La principal preocupación ahora de Kruse son los trabajadores de los viñedos que han sido evacuados o no pueden trabajar en estas peligrosas condiciones. “Al igual que lo hicimos después de los incendios de 2017 y 2019, hemos reabierto nuestro Fondo de Resiliencia de Trabajadores Agrícolas a través de la Fundación de Productores de Uvas del Condado de Sonoma”, dice Kruse. Calificando a la fundación como un recurso invaluable para nuestros trabajadores agrícolas locales y comunidad vinícola. El fondo ofrece asistencia financiera como apoyo para el alquiler, dinero para viviendas nuevas o temporales, salarios suplementarios y tarjetas de regalo para comprar alimentos y artículos domésticos esenciales.

En años anteriores, el fondo brindó apoyo a más de 1.500 trabajadores agrícolas y sus familias afectados por incendios forestales.

Al 24 de agosto, Kruse recibió solicitudes para apoyar a más de 20 trabajadores agrícolas.

En los sitios de evacuación temporal de Sonoma se han implementado además procedimientos de salud y seguridad, que se administran en asociación con la Cruz Roja Americana. Los centros dan la bienvenida a todas las personas, incluidas aquellas que han dado positivo por COVID-19.

Para evitar el hacinamiento en los centros, algunos evacuados se alojan en hoteles, moteles, estacionamientos para vehículos recreativos e incluso campamentos.

“En los refugios de la Cruz Roja, tenemos precauciones específicas de COVID-19 para garantizar que la seguridad siga siendo nuestra máxima prioridad”, dijo Greta Gustafson, especialista en relaciones con los medios de la Cruz Roja Americana. “Esto incluye llevar a cabo un proceso de evaluación de la salud para todos los que ingresan al refugio, proporcionar máscaras, garantizar espacio adicional entre los catres y utilizar prácticas mejoradas de limpieza y desinfección”.

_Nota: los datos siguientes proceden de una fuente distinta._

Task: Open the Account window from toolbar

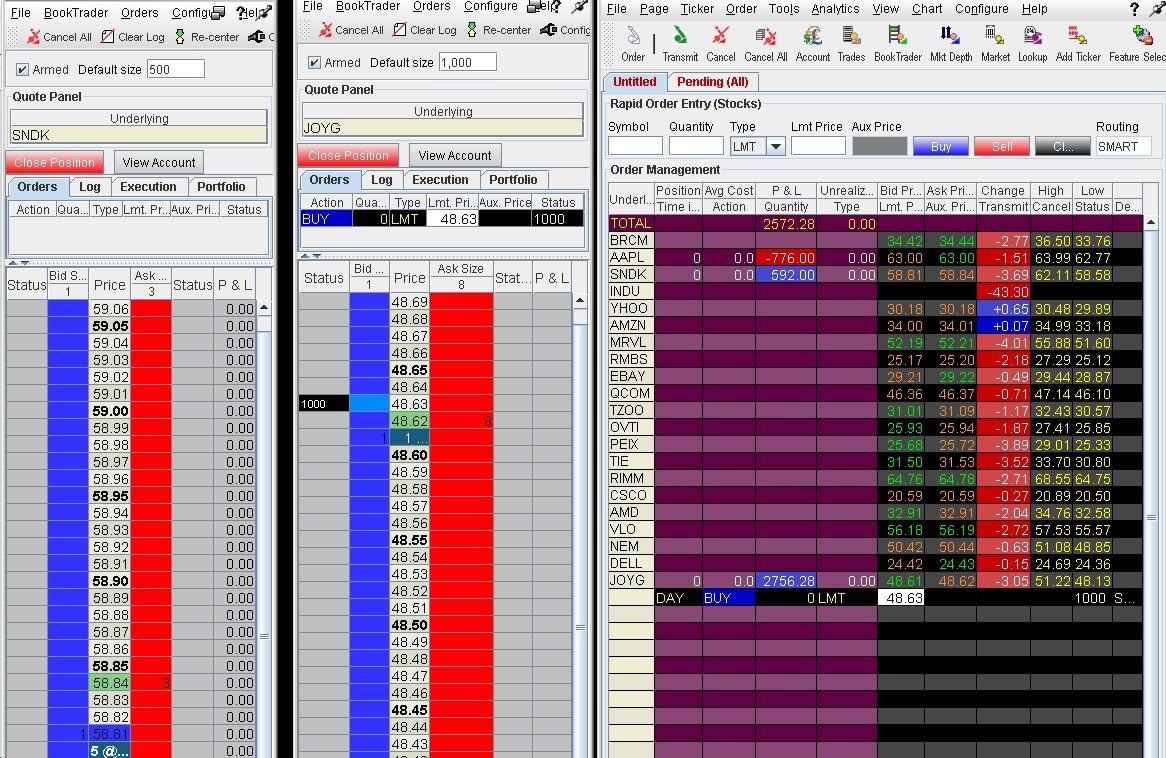Action: 812,43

La salud y seguridad de los socorristas también son imperativas. Los campamentos base son autónomos, por lo que Cal Fire no acepta alimentos u otras donaciones del público en este momento. “Están practicando el distanciamiento social, tomando sus temperaturas, usando mascarillas”, dijo Lynnette Round, oficial de educación e información de Cal Fire. “Toda la comida está preparada y empaquetada, y hay estaciones de lavado de manos y desinfectante adicionales”.

Napa y Sonoma se están enfrentando a los incendios forestales a medida que ya comienza la cosecha.

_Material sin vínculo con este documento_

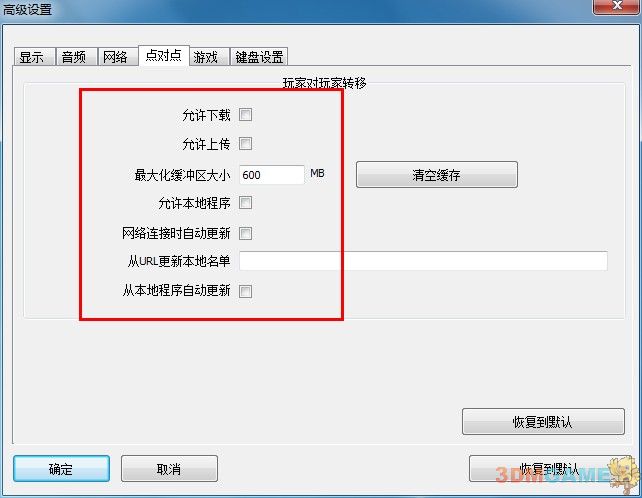Click the 清空缓存 button
The image size is (642, 498).
[x=437, y=175]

Para aquellos que están bajo advertencias de evacuación y preparan sus bolsas de viaje, los funcionarios del condado de Sonoma les han incluido mascarillas y desinfectante de manos (con al menos 60% de alcohol) como artículos esenciales.

Cuando se le preguntó si los desplazamientos de residentes aumentarían la cantidad de infecciones y la velocidad a la que podrían ocurrir, Mase respondió: “Siempre que tenemos personas que están en contacto entre sí y que normalmente no viven juntas, definitivamente existe un riesgo. Tendremos que esperar a ver cuáles son los resultados de este desplazamiento y evacuaciones en nuestros números de COVID”.